Visit to muree
It's snowing in Murree and the heart is melting
Weather is a great metaphor for life -- sometimes it's good, sometimes it's bad, and there's little you can do but carry an umbrella. Or you can opt for Murree and its all-weather beauty and balm for the troubled Pakistani soul By Adnan Rehmat
Murree is probably Pakistan's favourite all-weather hill station. In the summers it gets crowded by people seeking to beat the heat of the plains. The cool scent of pines and the wheezing breeze feel like a soothing balm on tired sores. In the winters there's the same crowd but for a different reason: the snow. Heaps of it; a layer of white on all layers of all colours… on trees and hills and houses and roads. Come winter and a mass of people of the plains, mostly hordes from Punjab's north and central belt, make a beeline for what is popularly christened as the 'Queen of the Hills'. Make no mistake, Murree in the winter serves as the poor man's Switzerland. The rich man, of course, maintains strategically located - mostly off-road and off-the-beaten-track - bungalows and cabins with sloping roofs and logged fireplaces, terraced and winding tracks leading to them from the main roads. For them public is not a delight; their pleasure is private.

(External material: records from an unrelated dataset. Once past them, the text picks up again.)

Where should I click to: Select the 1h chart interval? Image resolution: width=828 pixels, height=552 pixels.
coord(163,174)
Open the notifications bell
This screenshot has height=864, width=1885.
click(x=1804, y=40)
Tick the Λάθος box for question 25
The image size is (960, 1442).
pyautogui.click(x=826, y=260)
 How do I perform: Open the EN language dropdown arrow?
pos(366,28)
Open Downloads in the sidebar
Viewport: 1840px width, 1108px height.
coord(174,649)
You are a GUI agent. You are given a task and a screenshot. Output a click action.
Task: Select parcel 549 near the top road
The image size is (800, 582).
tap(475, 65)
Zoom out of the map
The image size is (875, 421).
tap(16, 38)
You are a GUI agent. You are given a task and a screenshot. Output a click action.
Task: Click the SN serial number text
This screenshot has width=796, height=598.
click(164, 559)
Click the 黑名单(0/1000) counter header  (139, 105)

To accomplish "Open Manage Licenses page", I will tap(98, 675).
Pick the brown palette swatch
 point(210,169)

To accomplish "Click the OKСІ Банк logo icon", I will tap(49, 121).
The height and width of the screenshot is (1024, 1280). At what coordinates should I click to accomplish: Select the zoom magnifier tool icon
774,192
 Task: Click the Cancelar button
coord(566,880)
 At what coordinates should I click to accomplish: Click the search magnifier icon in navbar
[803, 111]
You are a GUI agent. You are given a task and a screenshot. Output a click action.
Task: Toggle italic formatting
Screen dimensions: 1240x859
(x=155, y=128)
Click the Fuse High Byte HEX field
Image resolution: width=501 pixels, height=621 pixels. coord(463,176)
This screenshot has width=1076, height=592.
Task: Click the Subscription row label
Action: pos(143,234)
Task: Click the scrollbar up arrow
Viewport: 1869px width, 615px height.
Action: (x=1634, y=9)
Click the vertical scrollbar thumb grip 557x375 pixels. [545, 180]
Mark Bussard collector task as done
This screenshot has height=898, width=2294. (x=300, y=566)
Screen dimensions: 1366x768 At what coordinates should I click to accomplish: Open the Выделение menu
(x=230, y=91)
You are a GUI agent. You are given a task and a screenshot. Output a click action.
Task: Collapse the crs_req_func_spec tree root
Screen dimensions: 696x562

Murree is also where you take your wife to for the honeymoon (if you live within 500 miles of the station) whether immediately after the nuptials (to light up the nascent flame of love), or even 10 or 20 years after, to relive a youth slipping by like water through your fingers and to light up a fire going dim inside you both. You can pick out the new couples in winter Murree straight away; their woollies and jackets are new and bright colours always slip out of corners to defy the drab dull shades of their overalls. Many are not shy to hold hands and their steps are pregnant with purpose. Their measured gait is akin to drawing a map for found lovers, the snow and the cold acting as an antidote to runaway passions. The...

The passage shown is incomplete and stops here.